[Quoted passage Boundary: Start]

SSIS SQL Server Deployment, File System Deployment, and SSIS Package Store

SSIS packages can be stored in file system, as well as SQL Server. Let’s have a look at each one of these options for storing our SSIS packages.

1- SQL Server:

When a package is deployed to SQL Server, it is actually stored in MSDB database. The easiest way to deploy a SSIS package to SQL Server is by using Package Deployment Utility:

  • Open your SSIS project in BIDS (Business Intelligence Development Studio),
  • Right-click on the project entry in solution explorer and select properties,
  • Navigate to deployment tab, and set CrteateDeploymentUtility to true,
  • Build your project.

After completing these steps, go to bin -> Deployment folder of your project’s folder and double-click on .SSISDeploymentManifet file. This will launch Package Installation Wizard,which will get you through the necessary steps to deploy your package to SQL Server:

  • In the Deploy SSIS Package page of the wizard, select SQL Server deployment and click Next:

SQL Server Deployment

  • Specify Target SQL Server page is where you must specify the instance of SQL Server to which you want to deploy your package. Insert the instance name in Server name drop-down list, select appropriate Authentication mode, and the Path for the folder in which the package will be deployed:

SQL Server Deployment

Note that the list of folders you’ll get for the Package Path is exactly the same as folders you’ll see when you connect to SSIS using SSMS. If you have a new project in hand and you need to create a new folder for this project’s packages, you should Connect to SSIS through SSMS, Right-click on MSDB folder in object explorer, and select New Folder.

  • Next page is Select Installation Folder. You can set where package and its dependencies to be stored in your hard drive by clicking the Browse button:

SQL Server Deployment

  • Last step is to click Next in Confirm Installation page:

SQL Server Deployment

Apart from package deployment utility, developers can use DTUtil comand line utility for moving a package, which I believe is more complex and time taking that this option.

Now that you have completed these steps, your package is stored in MSDB database in dbo.sysssispackages table.

2- File System:

When a package is stored in file system, the package itself and its dependencies are store in a folder in hard drive. a package can be deployed to file system easily, by copying and pasting the .dtsx file to the target folder. This is the easiest way. Package Deployment Utility and DTUtil can be used as well, like SQL Server Deployment.

If you connect to SSIS through SSMS, you’ll see a folder named File system. This is the folder for displaying the packages that are deployed to file system. But not all the packages available in your hard drive will be displayed here. The folder that SSMS will look into to list the packages is C:\Program Files\Microsoft SQL Server\100\DTS\Packages. You can add new folders to here and then copy your packages, for better management.

If you like to add new folders for your SSIS packages other than just File System and MSDB to be vieable in SSMS, you should locate the file named “MsDtsSrvr.ini.xml” and configure it. Basically what you need to do is to add a new Folder node to this XML file.

Do not forget to restart your SSIS service after making any of these changes,  otherwise you won’t see any result.

SSIS Package Store:

Some websites and blogs mention a third type of package storage named SSIS Package Store, which is not correct. SSIS Package Store is nothing but combination of SQL Server and File System deployment, as you can see when you connect to SSIS through SSMS: it looks like a store which has categorized its contents (packages) into different categories based on its manager’s (which is you, as the package developer) taste. So, don’t get it wrong as something different from the 2 types of package deployment.

[Quoted passage Boundary: End]
[Supplied material Boundary: Start]

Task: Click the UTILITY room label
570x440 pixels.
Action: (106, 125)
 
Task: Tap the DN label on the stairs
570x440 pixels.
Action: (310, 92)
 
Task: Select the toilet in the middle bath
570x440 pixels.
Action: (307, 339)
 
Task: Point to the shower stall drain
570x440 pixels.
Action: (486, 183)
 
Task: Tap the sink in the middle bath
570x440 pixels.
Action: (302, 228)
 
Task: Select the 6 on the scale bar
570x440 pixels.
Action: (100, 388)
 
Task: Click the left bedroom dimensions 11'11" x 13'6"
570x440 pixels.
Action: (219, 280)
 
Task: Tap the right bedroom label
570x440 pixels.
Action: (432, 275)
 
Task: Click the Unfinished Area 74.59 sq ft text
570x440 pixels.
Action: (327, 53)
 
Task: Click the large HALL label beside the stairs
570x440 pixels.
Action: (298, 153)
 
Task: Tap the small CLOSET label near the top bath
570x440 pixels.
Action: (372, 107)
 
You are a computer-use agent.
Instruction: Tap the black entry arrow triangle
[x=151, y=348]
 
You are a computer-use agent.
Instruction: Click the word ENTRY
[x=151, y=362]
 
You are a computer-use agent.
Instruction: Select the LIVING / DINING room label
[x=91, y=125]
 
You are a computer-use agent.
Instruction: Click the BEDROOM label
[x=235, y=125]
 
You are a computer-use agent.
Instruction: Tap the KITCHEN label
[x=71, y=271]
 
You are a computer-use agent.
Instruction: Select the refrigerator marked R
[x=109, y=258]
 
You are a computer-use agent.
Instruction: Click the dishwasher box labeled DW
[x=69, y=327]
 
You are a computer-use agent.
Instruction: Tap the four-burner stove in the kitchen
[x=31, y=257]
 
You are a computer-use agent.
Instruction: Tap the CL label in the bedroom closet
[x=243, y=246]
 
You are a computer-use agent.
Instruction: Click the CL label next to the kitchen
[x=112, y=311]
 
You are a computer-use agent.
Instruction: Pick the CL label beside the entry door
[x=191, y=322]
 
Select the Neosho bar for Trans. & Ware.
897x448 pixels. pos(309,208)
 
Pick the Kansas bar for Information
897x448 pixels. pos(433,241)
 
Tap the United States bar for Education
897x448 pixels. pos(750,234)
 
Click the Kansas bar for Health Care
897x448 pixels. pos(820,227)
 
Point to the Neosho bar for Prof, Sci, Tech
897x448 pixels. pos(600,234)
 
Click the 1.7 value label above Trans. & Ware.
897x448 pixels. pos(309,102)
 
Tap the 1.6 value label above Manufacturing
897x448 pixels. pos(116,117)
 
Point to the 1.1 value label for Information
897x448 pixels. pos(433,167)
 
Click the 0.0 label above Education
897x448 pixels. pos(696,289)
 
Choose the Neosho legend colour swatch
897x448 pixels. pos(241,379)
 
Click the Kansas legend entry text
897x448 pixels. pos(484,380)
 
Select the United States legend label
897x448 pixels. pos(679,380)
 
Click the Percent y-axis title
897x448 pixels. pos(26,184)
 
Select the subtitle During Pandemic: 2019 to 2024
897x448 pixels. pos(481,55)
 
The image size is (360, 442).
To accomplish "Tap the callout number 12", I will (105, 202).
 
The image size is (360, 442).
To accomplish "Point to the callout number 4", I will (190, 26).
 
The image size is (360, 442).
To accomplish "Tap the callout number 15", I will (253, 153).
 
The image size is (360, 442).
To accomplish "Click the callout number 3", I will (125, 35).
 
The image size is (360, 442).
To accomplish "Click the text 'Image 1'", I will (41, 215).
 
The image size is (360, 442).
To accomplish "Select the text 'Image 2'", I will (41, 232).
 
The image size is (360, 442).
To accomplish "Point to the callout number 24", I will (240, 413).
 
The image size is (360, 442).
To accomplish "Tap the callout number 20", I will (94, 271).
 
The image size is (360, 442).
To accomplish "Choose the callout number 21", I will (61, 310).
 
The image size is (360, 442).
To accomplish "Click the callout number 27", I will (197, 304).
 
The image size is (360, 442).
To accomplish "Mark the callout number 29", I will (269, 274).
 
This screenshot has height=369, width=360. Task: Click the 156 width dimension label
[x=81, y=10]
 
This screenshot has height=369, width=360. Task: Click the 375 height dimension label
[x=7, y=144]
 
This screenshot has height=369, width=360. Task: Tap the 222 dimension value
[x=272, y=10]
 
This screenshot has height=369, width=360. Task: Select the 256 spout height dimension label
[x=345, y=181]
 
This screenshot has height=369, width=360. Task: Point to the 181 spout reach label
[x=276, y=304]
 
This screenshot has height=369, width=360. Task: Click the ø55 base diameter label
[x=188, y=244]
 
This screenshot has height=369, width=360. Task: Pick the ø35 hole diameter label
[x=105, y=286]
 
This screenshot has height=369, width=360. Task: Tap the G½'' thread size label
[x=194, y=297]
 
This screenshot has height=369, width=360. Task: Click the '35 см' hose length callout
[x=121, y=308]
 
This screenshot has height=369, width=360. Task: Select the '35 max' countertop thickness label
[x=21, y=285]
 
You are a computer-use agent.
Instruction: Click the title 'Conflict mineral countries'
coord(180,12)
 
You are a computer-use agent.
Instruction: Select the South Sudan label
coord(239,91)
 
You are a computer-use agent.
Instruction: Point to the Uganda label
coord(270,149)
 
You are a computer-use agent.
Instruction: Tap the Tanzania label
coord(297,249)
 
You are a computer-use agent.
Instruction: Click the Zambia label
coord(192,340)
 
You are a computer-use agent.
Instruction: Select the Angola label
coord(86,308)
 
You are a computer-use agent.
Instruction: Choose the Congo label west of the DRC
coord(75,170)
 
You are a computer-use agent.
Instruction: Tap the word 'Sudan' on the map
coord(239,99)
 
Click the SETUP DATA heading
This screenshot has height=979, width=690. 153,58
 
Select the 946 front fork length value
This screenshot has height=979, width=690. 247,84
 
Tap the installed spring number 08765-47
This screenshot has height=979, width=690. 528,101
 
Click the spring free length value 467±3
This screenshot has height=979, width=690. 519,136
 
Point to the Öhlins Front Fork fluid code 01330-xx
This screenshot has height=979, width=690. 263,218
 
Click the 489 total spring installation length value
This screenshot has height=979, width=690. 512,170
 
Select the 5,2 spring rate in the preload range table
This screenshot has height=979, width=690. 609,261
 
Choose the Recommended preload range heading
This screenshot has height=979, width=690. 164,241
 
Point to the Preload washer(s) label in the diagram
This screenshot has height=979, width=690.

[Supplied material Boundary: End]

Required action A:
According to the SSIS deployment article, why is SSIS Package Store not a third type of package storage? Answer in one to three sentences.
Required action B:
Turn the paragraph of the SSIS deployment article that begins "If you connect to SSIS through SSMS" into a short bulleted list that keeps its main facts.
Required action C:
Please retype a section of the SSIS deployment article word for word, starting at the words "Note that the" and stopping after "in dbo.sysssispackages table.".

Answer section A:
SSIS Package Store is only a combination of SQL Server and File System deployment. When you connect to SSIS through SSMS, it looks like a store that sorts its packages into categories chosen by the package developer.

Answer section B:
- Connecting to SSIS through SSMS shows a folder named File System, which displays packages deployed to the file system.
- Not every package on the hard drive appears there. SSMS lists only packages in C:\Program Files\Microsoft SQL Server\100\DTS\Packages.
- For better management, you can add new folders to that location and copy packages into them.

Answer section C:
Note that the list of folders you’ll get for the Package Path is exactly the same as folders you’ll see when you connect to SSIS using SSMS. If you have a new project in hand and you need to create a new folder for this project’s packages, you should Connect to SSIS through SSMS, Right-click on MSDB folder in object explorer, and select New Folder.

  • Next page is Select Installation Folder. You can set where package and its dependencies to be stored in your hard drive by clicking the Browse button:

SQL Server Deployment

  • Last step is to click Next in Confirm Installation page:

SQL Server Deployment

Apart from package deployment utility, developers can use DTUtil comand line utility for moving a package, which I believe is more complex and time taking that this option.

Now that you have completed these steps, your package is stored in MSDB database in dbo.sysssispackages table.